For that reason, I jumped at the chance to check out the Raleigh Tokul 3 hardtail mountain bike at Sea Otter last week. On paper, this aluminum bike sounds great and seems to tick all the right boxes: an 11-speed drivetrain, wide tires on 50mm-wide rims, Boost spacing, and a 120mm fork. Not only that, the tanwall Vee Crown Gem tires look great matched to the decals and earth-tone color scheme.
All of this is priced at just $999. Singletracks contributor John Fisch reviewed another version of the Tokul — the Chromoly steel 4130 — a couple of years ago, but that bike was priced significantly higher at $1,799. The Tokul 3 is currently the top-of-the-line, non-electric Tokul build offered by Raleigh in the US.
I was the first to ride this particular Tokul 3, and my test ride was too short to draw any definitive conclusions about the performance of this bike. However, I did learn some things about the Tokul 3 that might be helpful for those on a tight budget who are considering this bike.
Bring your own dropper
The Tokul 3 doesn’t come with a dropper post, which isn’t surprising given its price point. Additionally, there’s no internal routing available on the bike, so if you’re planning to buy one separately, be sure to get an externally-routed post. PNW offers several good options for around $200.
The geometry is good, but riders may want to make small changes
Raleigh says the head tube angle is a relaxed 67.5° and the reach is long-ish for a bike in this category. The chainstays are on the short end which is nice for handling.
Still, the bike comes with a 740mm-wide handlebar (at most), which is on the narrow end these days. For that reason, riders may be more comfortable swapping it out for something wider. Obviously, changing parts adds to the cost, though a new handlebar shouldn’t be too expensive, and it’s an easy update that can be made down the road.
It’s heavy, even for an aluminum hardtail
Buyers typically get more bang for their buck — and lighter weights — with a hardtail mountain bike vs. a full suspension model. The component spec on the Tokul 3 is pretty decent but it’s still a heavy bike, officially weighing almost 32lbs.

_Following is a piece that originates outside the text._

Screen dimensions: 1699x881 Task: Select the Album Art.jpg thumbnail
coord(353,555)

Raleigh added nice touches
Raleigh clearly paid attention to the details on the Tokul 3, adding cable-rub protectors for durability and color-matched decals on the fork. This looks like a more expensive bike than it is.

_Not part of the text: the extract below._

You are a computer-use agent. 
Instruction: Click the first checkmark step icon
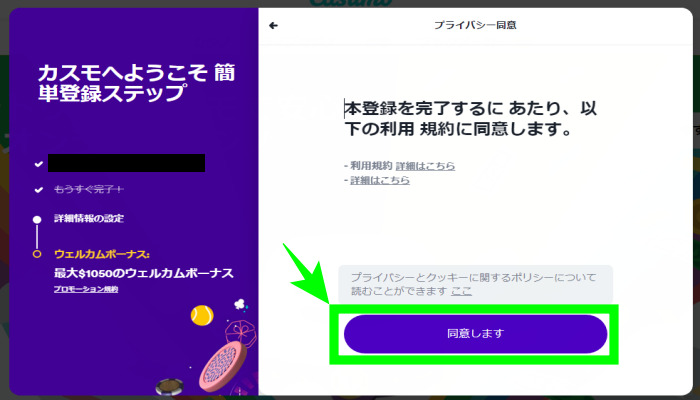39,164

These days, many mountain bikers are looking for a bike that offers more value than the sticker price, especially from direct-to-consumer brands. Based on what I’ve seen from the Tokul 3, I would say consumers are roughly getting what they pay for. That is, a sub-$1000 hardtail mountain bike that isn’t perfect, but that can be upgraded a bit before moving onto a higher-end bike.
Is this a bike that someone could ride forever? I don’t think so. The Tokul 3 is more like a gateway drug to mountain biking. Once you try it, you’ll get hooked but will eventually crave something stronger and more exciting.

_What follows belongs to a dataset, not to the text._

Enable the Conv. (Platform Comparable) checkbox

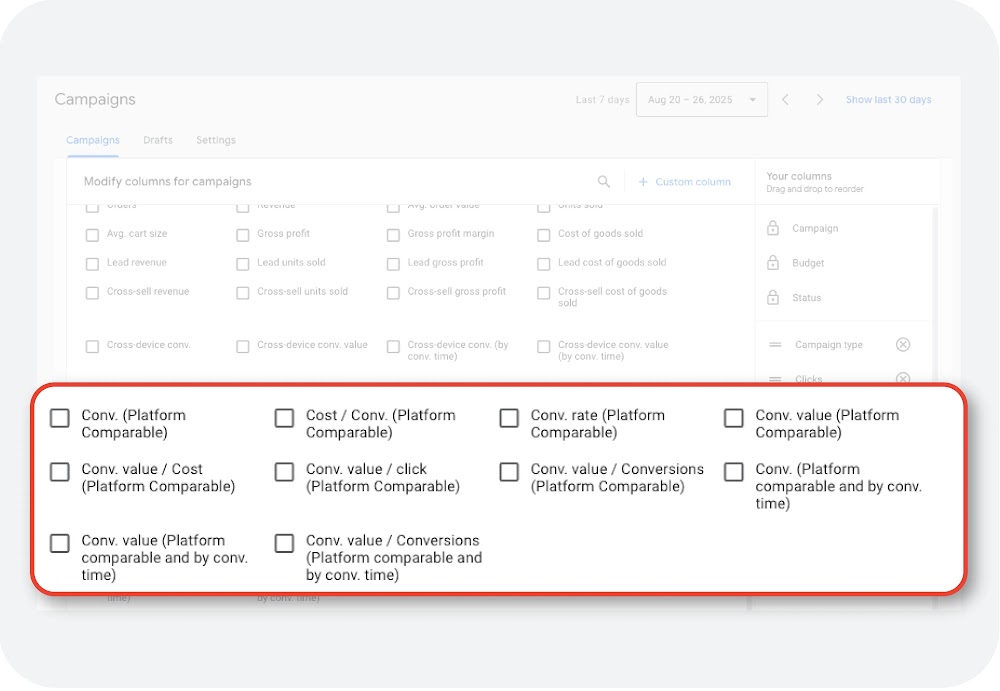point(59,417)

The Raleigh Tokul 3 can be purchased online directly from Raleigh.
It does have cable guides and internal routing for a dropper post.
Oh cool, sounds like they’ve updated the frame this year.
Actually, I have a 2019 and there’s routing for a dropper post. See the photo showing the head tube? Look at the downtube and you’ll see the cable guides for the dropper post. There’s a hole with a grommet at the base of the seat tube. Having said all that, I haven’t purchased a dropper post for this bike yet, I’m still debating spending the $200 on an $800 bike.
Looks like a legit intro bike for sure. Great to see a review on something truly entry level for the noobs!
Now that is a nicely equipped starter trail bike for 1K!
I’m on board with everything except the fork – Cheap coil forks are really heavy and don’t ride well. I’d rather more entry level bikes just had rigid cromoly forks.
You’re right. Just to be clear, I don’t think buyers are getting away with anything here; Raleigh clearly had to make a number of compromises to get to this price point. There are much, much better forks available, though obviously they cost more $$.
How much do you think it would have cost to make it internal routing for dropper? Eid it really push the cost over the magic $1,000 mark. Opens a lot more options.
Exactly. It just seems like an oversight to me. Drilling and finishing a 3 holes shouldn’t add more than a couple bucks. But then the price would be $1,001. 🙂
Wow, this is sad. the 2017 model was the same price, came with an air fork and internally routed dropper support, everything else seems the same.
Sad to see they cheaped out so much for the updated version.